From: Guenter Roeck <linux@roeck-us.net>
To: Julia Cartwright <julia@ni.com>
Cc: Tim Sander <tim@krieglstein.org>,
Steffen Trumtrar <s.trumtrar@pengutronix.de>,
"linux-watchdog@vger.kernel.org" <linux-watchdog@vger.kernel.org>,
Wim Van Sebroeck <wim@linux-watchdog.org>,
Christophe Leroy <christophe.leroy@c-s.fr>,
"linux-rt-users@vger.kernel.org" <linux-rt-users@vger.kernel.org>
Subject: Re: [BUG] dw_wdt watchdog on linux-rt 4.18.5-rt4 not triggering
Date: Fri, 21 Sep 2018 13:21:29 -0700 [thread overview]
Message-ID: <20180921202129.GA30613@roeck-us.net> (raw)
In-Reply-To: <20180921164200.GS8562@jcartwri.amer.corp.natinst.com>
On Fri, Sep 21, 2018 at 04:42:04PM +0000, Julia Cartwright wrote:
> On Fri, Sep 21, 2018 at 06:34:24AM -0700, Guenter Roeck wrote:
> > On 09/20/2018 01:48 PM, Julia Cartwright wrote:
> > > On Wed, Sep 19, 2018 at 12:43:03PM -0700, Guenter Roeck wrote:
> [..]
> > > > Overall, we have a number possibilities to consider:
> > > >
> > > > - The kernel watchdog timer thread is not triggered at all under some
> > > > circumstances, meaning it is not set properly.
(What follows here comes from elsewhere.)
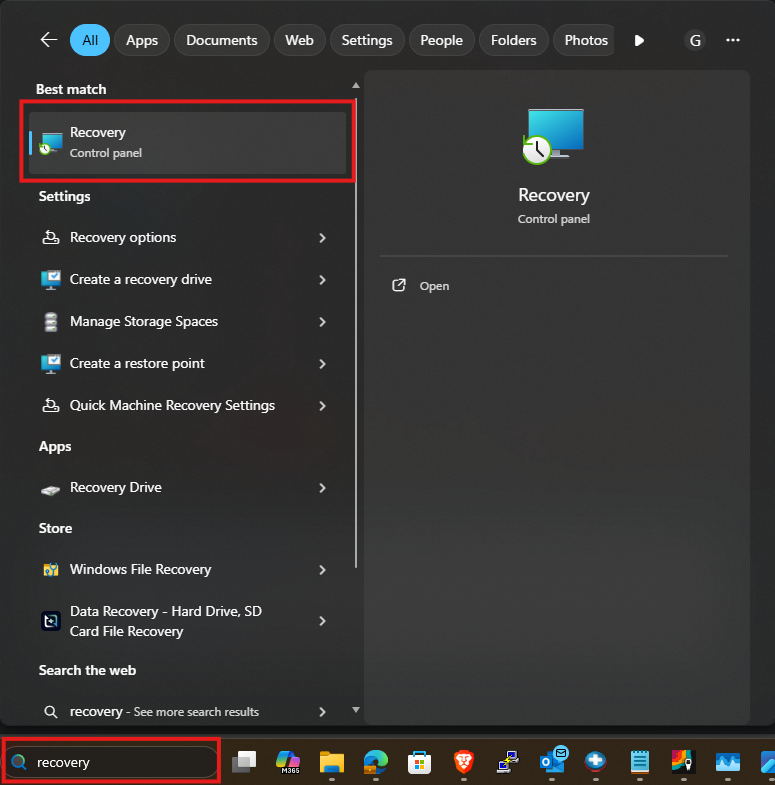Expand the Create a recovery drive chevron
This screenshot has width=775, height=785.
click(x=322, y=280)
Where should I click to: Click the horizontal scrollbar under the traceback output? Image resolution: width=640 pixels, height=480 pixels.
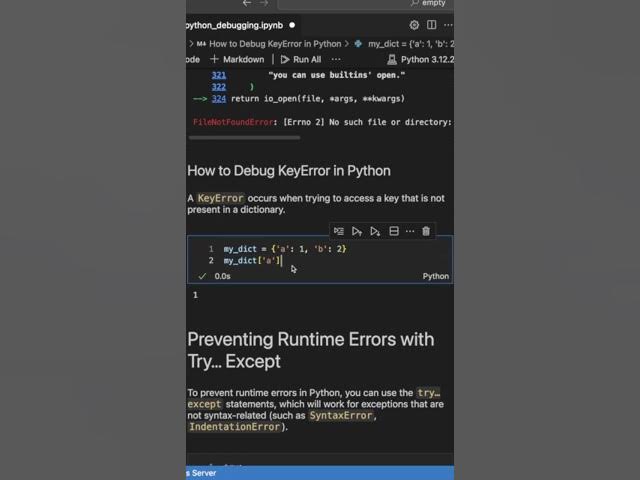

So far we have no real
> > > > indication that this is the case (since the code works fine unless some
> > > > userspace task takes all available CPU time).
> > >
> > > What do you mean by "not triggered". Do you mean woken-up/activated
> > > from a scheduling perspective? In the case I identified in my other
> > > email, the watchdogd thread wakeup doesn't even occur, even when the
> > > periodic ping timer expires, because ktimersoftd has been starved.
> > >
> >
> > Sorry for not using the correct term. Sometimes I am a bit sloppy.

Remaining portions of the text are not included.